Transverse redistribution of phospholipids during human platelet activation: evidence for a vectorial outflux specific to aminophospholipids.

The redistribution kinetics of phospholipids during human platelet activation by calcium ionophore were investigated to determine the specificity of the observed phospholipid outflux [Bassé et al. (1993) Biochemistry 32, 2337]. (1) Two double-labeling experiments were performed with a combination of equal amounts of spin- and fluorescently-labeled phosphatidylserine and phosphatidylcholine. During A23187-induced activation, 50% of the internal phosphatidylserine analogs were rapidly (t1/2 < 1 min) reexposed on the platelet surface while no reciprocal influx of the external phosphatidylcholine analogs was observed. (2) Treatment with chlorpromazine allowed the internalization of 20% of external spin-labeled sphingomyelin or spin-labeled phosphatidylcholine, without either inducing platelet activation or interfering with aminophospholipid translocase activity or with A23187-induced activation (dense granule secretion and vesicle shedding). During A23187-induced activation, none of the previously internalized choline head phospholipids were exposed externally, while spin-labeled phosphatidylserine outward movements were similar irrespective of whether platelets were pretreated or not pretreated with chlorpromazine.
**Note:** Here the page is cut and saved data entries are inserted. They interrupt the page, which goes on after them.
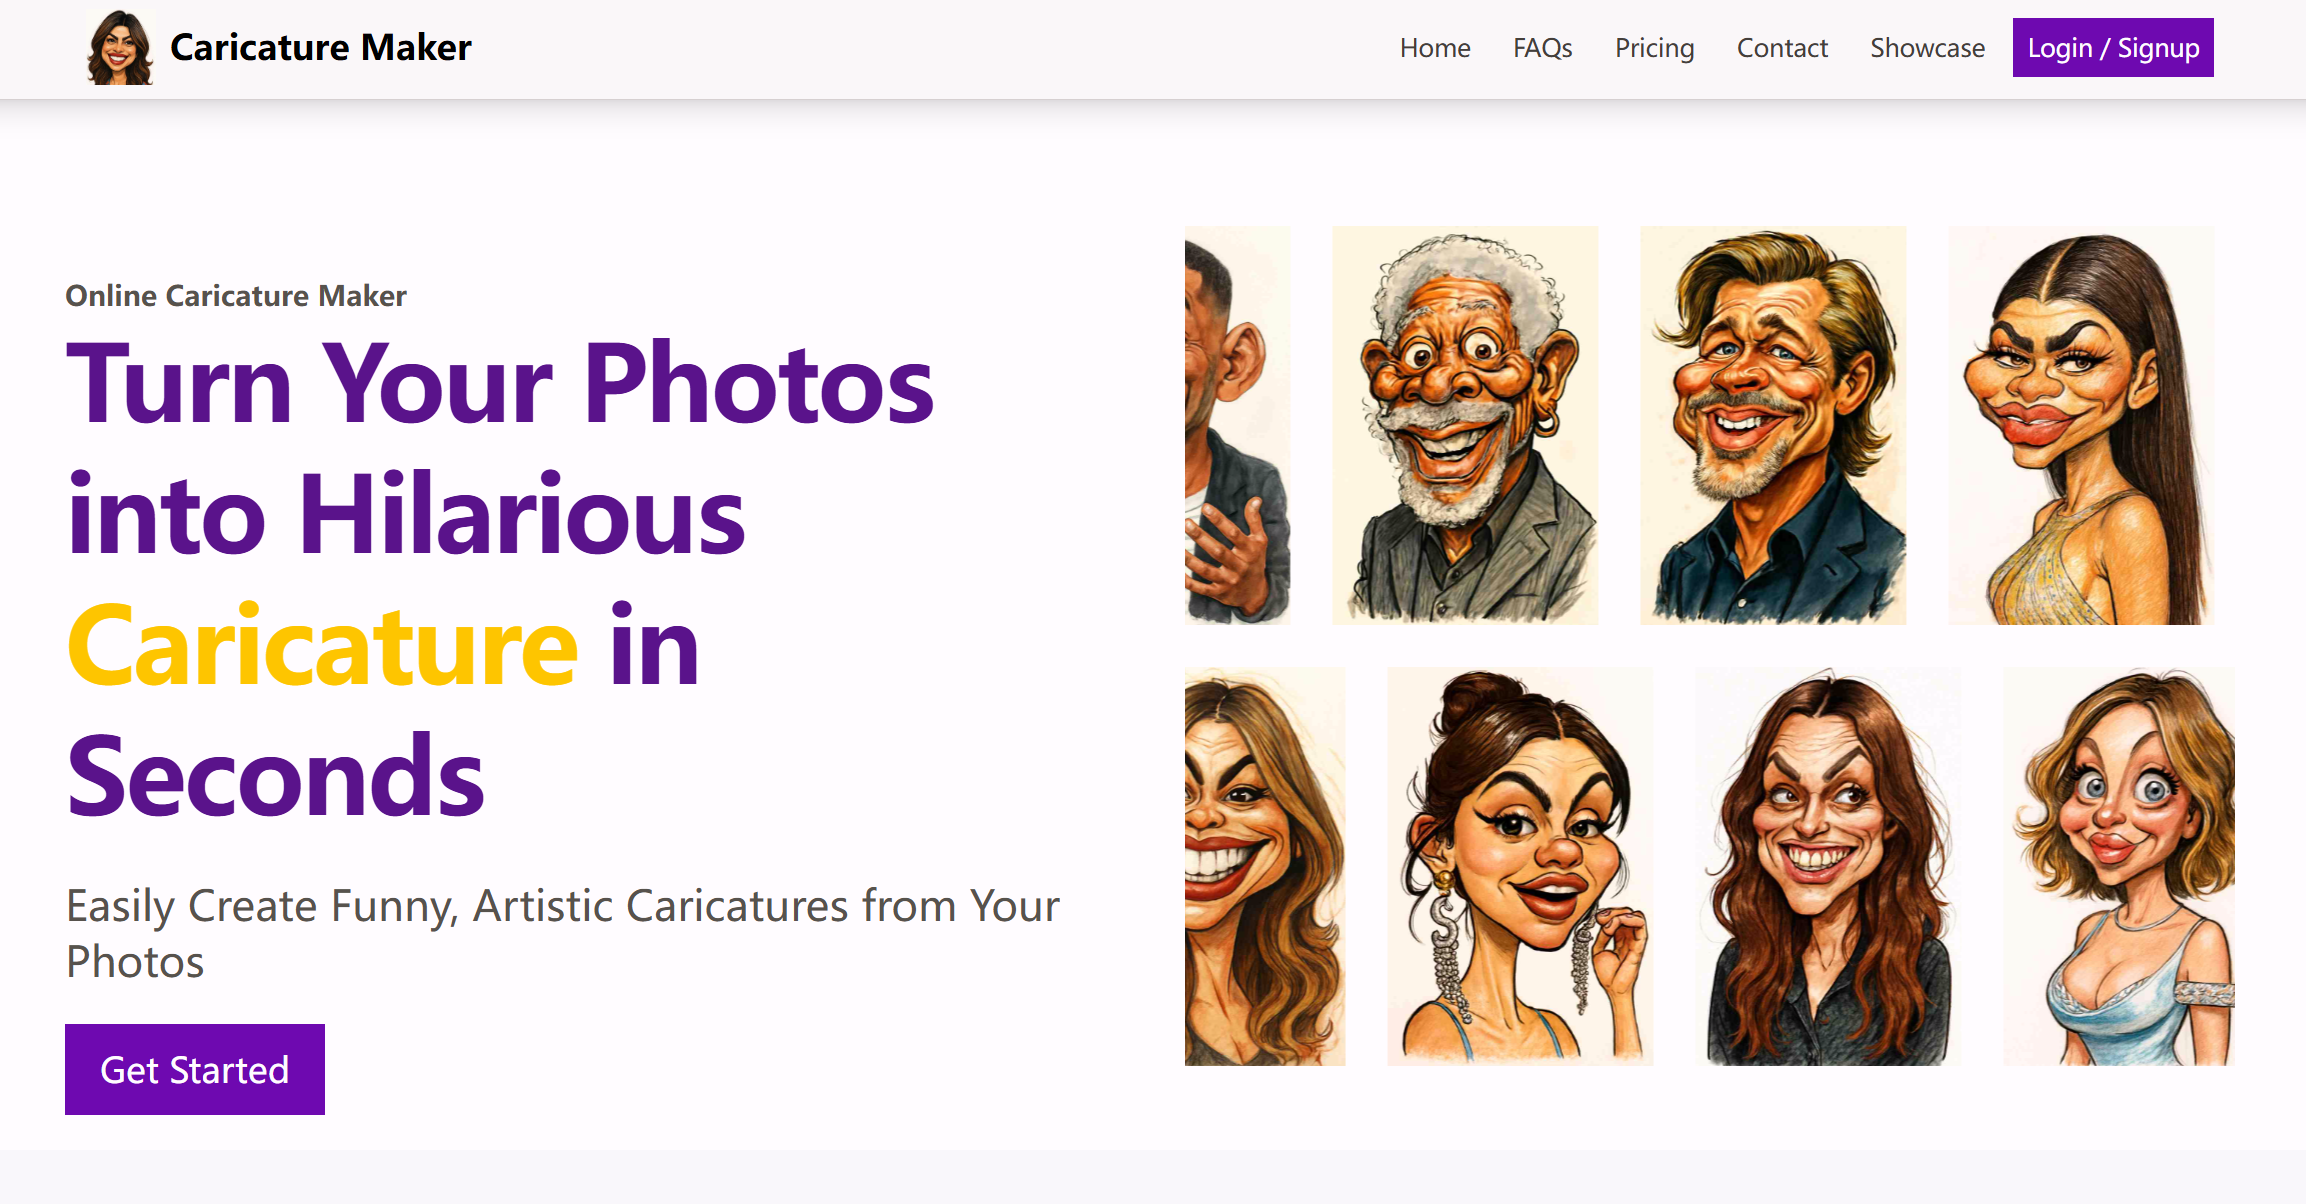
Task: Navigate to the Contact page
Action: click(x=1782, y=48)
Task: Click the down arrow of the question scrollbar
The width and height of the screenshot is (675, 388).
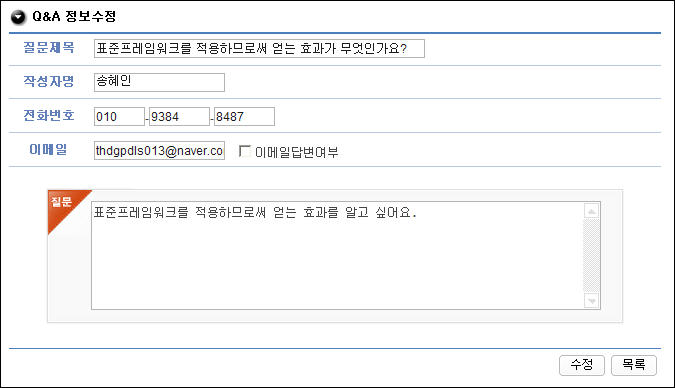Action: pyautogui.click(x=591, y=301)
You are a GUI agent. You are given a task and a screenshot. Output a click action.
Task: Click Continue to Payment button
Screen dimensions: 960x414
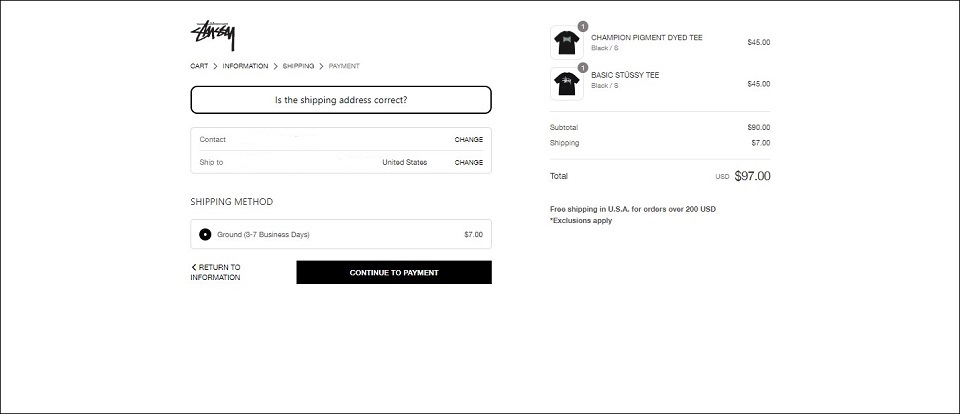pyautogui.click(x=394, y=273)
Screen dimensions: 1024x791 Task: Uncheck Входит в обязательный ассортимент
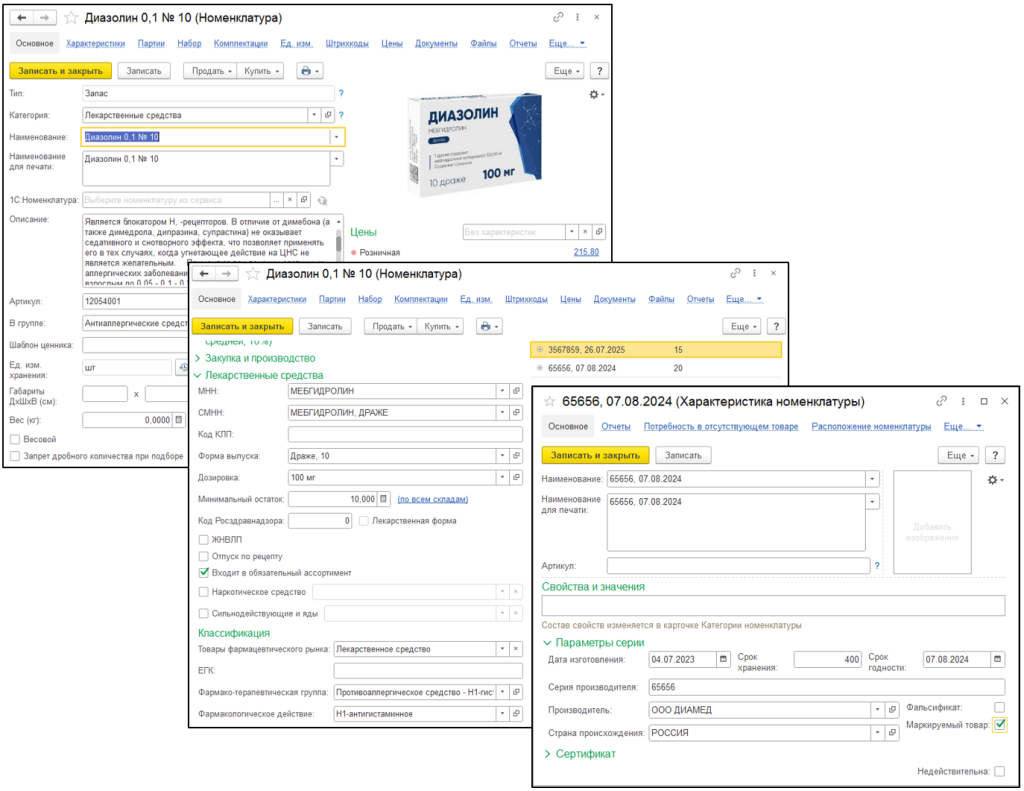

Our results demonstrated that during strong platelet activation (1) the PL excess in the internal leaflet, due to the probe addition, is not responsible for their outflux; (2) the rapid aminophospholipid outflux is definitely a vectorial outflux not counterbalanced by a rapid reciprocal influx of choline head phospholipids (i.e., not scrambling); and (3) the vectorial outflux is specific for aminophospholipids since previously internalized sphingomyelin and phosphatidylcholine did not move outward. This suggests that the specific vectorial outflux of aminophospholipids could be catalyzed by a "reverse aminophospholipid translocase" activity.